Top 10 Stress Busters for Teens
Learn how to unwind and find "me" time.
Posted Nov 19, 2014
As teens feel the pressure to succeed in a nation that promotes competitiveness, they may be losing out on something very important…their childhood. Why are we pushing our youth so hard? Teens shouldn't be more stressed than adults. How can we teach them to cope? Below are ten tips for teens to help them deal with the everyday pressure of stress.
Top 10 Stress Busters for Teens:
#1 – Eat Healthy
If you truly want to reduce your stress levels, then you have to take care of yourself. Begin by watching what you eat. If you eat a lot of junk or even skip meals, then how on earth do you expect to perform your best? Just like a car needs good fuel to run your body also needs good fuel (nutrients) to run efficiently.
#2 – Sleep
Your body needs rest. According to the National Sleep Foundation teens need between 8.5 to 9.25 hours of sleep. Don’t skip out on sleep because you have a lot to do. You will perform better if you get a good night’s rest. Sleep is your body’s automatic meditation mode. It helps you regroup and relax so you’ll be ready to tackle the next day’s tasks with a clearer mind.
#3 – Get Moving
It’s not uncommon to get so bogged down that the last thing you want to do is get up and move. If you’re thinking “I don’t have time to exercise,” think again! A study recently published in the Journal of School Health shows that just two hours of extra exercise each week can improve your school performance. So not only is exercise good for you, but it can help your grades. Sounds like a win/win situation.
#4 – Me Time
Take some time out of your busy day and spend it with a very important person; yourself! You need time to relax and have fun. It's important to schedule some time into your busy day to do something you enjoy like:
- seeing a movie
- reading a book
- going shopping
- or hanging out with friends.
Don't give your friends the shaft when other things such as school, athletics, clubs, work, etc., consume your time. Friends serve an important role in helping you cope. Don't keep them out of your life because your busy. You need them.
#6 – Find Balance
Don’t take on more than you can accomplish at once. Find a way to balance all of the things that are on your plate. You can start by making a list and marking off anything that doesn’t need your immediate attention.
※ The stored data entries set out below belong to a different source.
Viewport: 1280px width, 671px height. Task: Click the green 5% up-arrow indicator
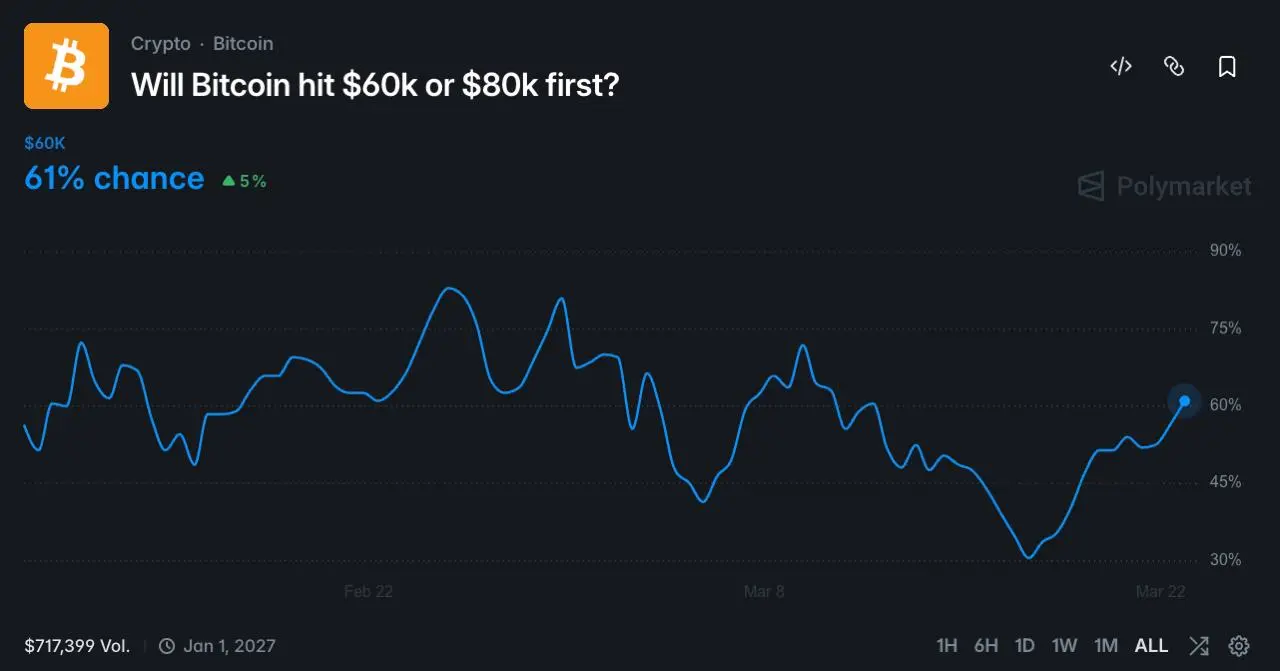(x=244, y=181)
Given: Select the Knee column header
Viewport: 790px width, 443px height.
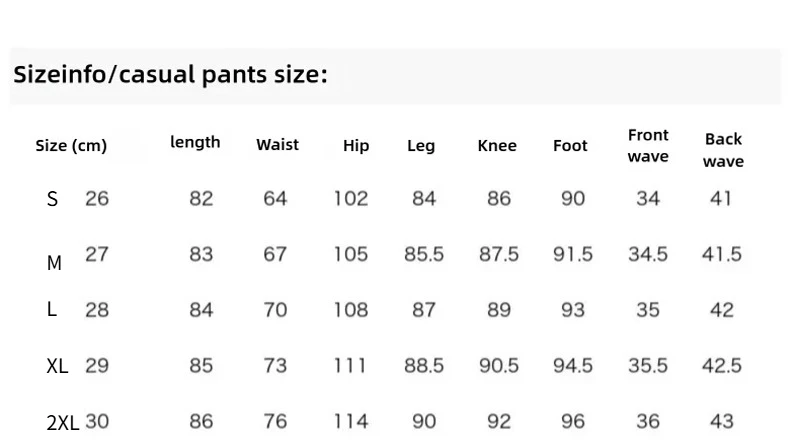Looking at the screenshot, I should [x=497, y=146].
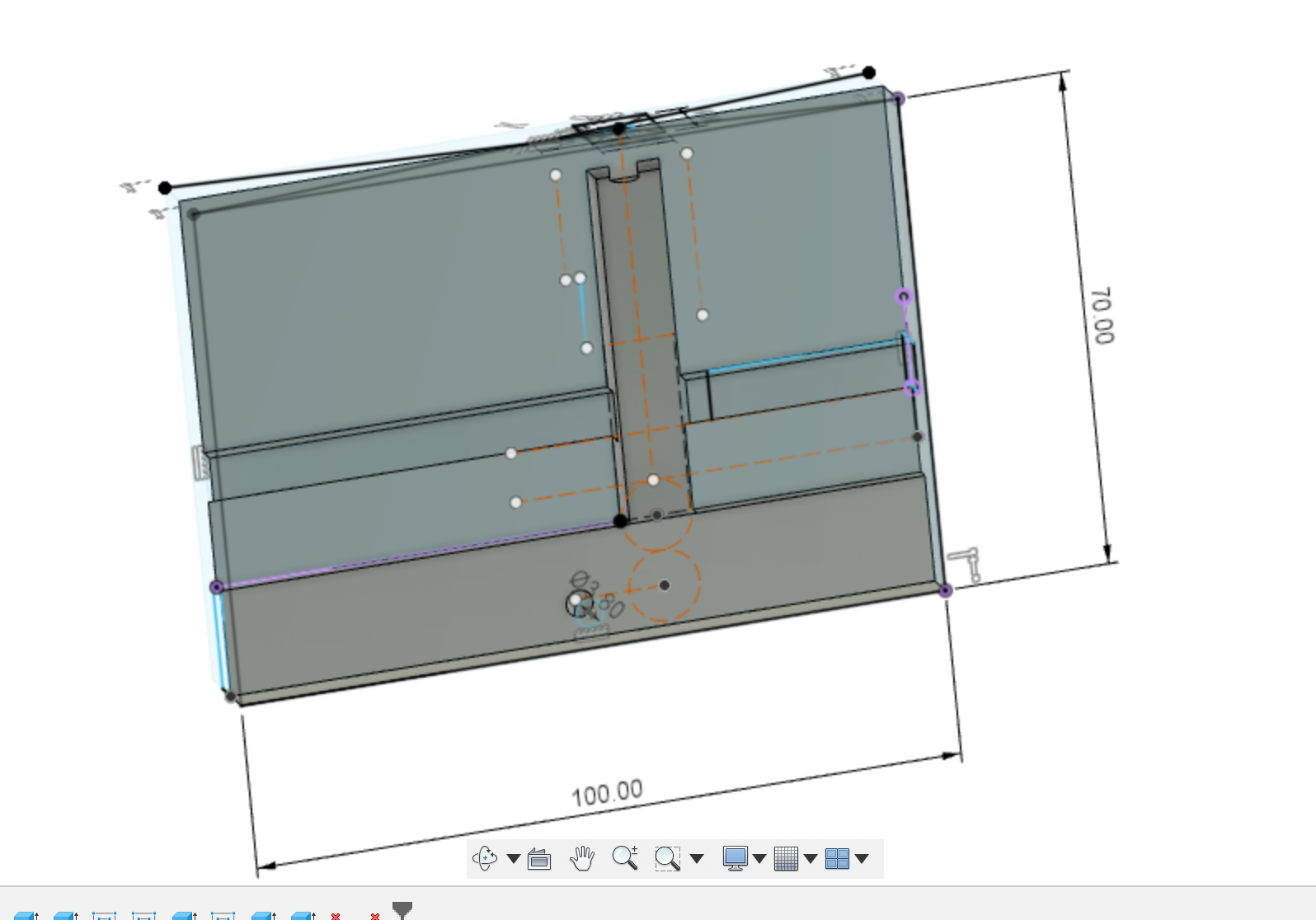
Task: Expand the Display Settings dropdown arrow
Action: point(759,859)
Practice managing your time and prioritizing what needs to be done so that you can work smarter, not harder.
#7 – Go outside
How much time do you spend outside on a given day? If you said not much, then go outdoors! Research has shown that being outside improves your mood (which can improve your performance). Just a few extra minutes each day can make a big difference.
#8 – Take a breath
One quick way to calm yourself quickly is to breathe. Oftentimes when you’re anxious you breathe from your chest rather than from your abdomen. When you breathe from your chest your breath is shallow and you don’t get the full benefit that a deep breath provides. Try this, lie on the floor and put one hand on your chest and one hand on your stomach; now take a breath like you normally would - do you feel your chest rise and fall or do you feel you abdomen inflate like a balloon? The goal is to have your abdomen inflate and deflate. Keep practicing taking deep, slow abdominal breaths. You should feel yourself start to relax.
#9 – Find Your Sense of Humor
Laughter is often the best medicine for a stressed out day. When you laugh your body begins to relax and release feel good endorphins. Laughter can also keep you healthy by boosting the immune system (something stress likes to suppress). So go ahead watch a funny show, or crack a joke with a friend and notice how a little laughter can change your entire mood.
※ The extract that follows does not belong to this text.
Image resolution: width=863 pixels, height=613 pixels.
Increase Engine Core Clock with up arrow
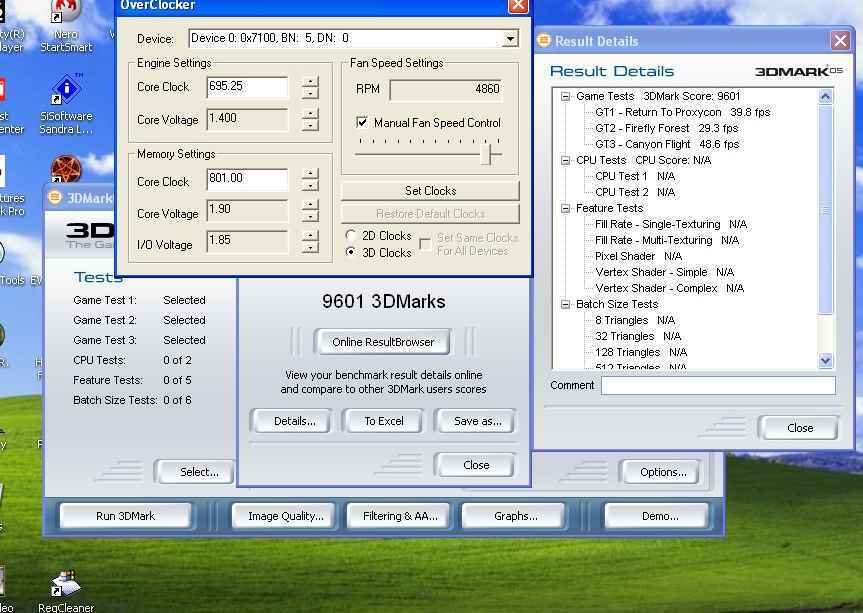point(310,82)
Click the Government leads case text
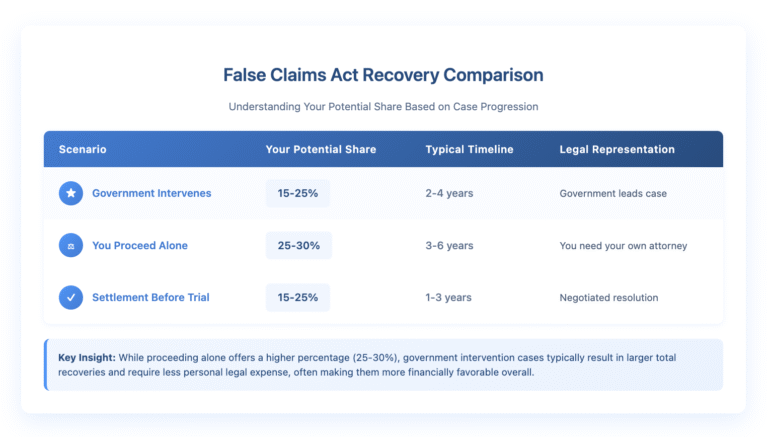 (x=614, y=193)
Get your “Zen” on and meditate. Meditation is a great way to melt the stress away. It’s simple! Try one of these exercises:
Exercise #1 - Focus on right now
Go to a quiet place free from distractions.
Find a piece of your favorite fruit.
Use your 5 senses to study the fruit: feel the texture, smell it, hear what it sounds like when you take a bite and chew, and taste it. Pay special attention to only your senses.
Can you silence everything else in that's going on in your life? Work hard to focus only on the here and now.
Exercise #2 - Imagery
Have you ever wanted to escape to a special place? Now is your chance. This is a quick meditative way to go any place in the world you want.
Find a quiet, distraction-free place.
Get in a comfortable position.
Close your eyes
Imagine going to that special place. It could be a place that you have vacationed, a relative’s home that holds positive memories, or a place that you’ve always wanted to visit.
Spend time letting your mind wander and pretend that you are on a vacation; a mental vacation. When you’re ready, open your eyes and return home. The cool thing about this technique is that you can do it anytime without even packing a suitcase! Meditating for just a few minutes a day can help you feel balanced, focused and in control.
Take some time each day and incorporate some of these stress busters into your life. Not only will you feel relaxed, you'll also feel more balanced and in control. To all of you stressed out teens, life’s too short to stress the small stuff, Carpe Diem!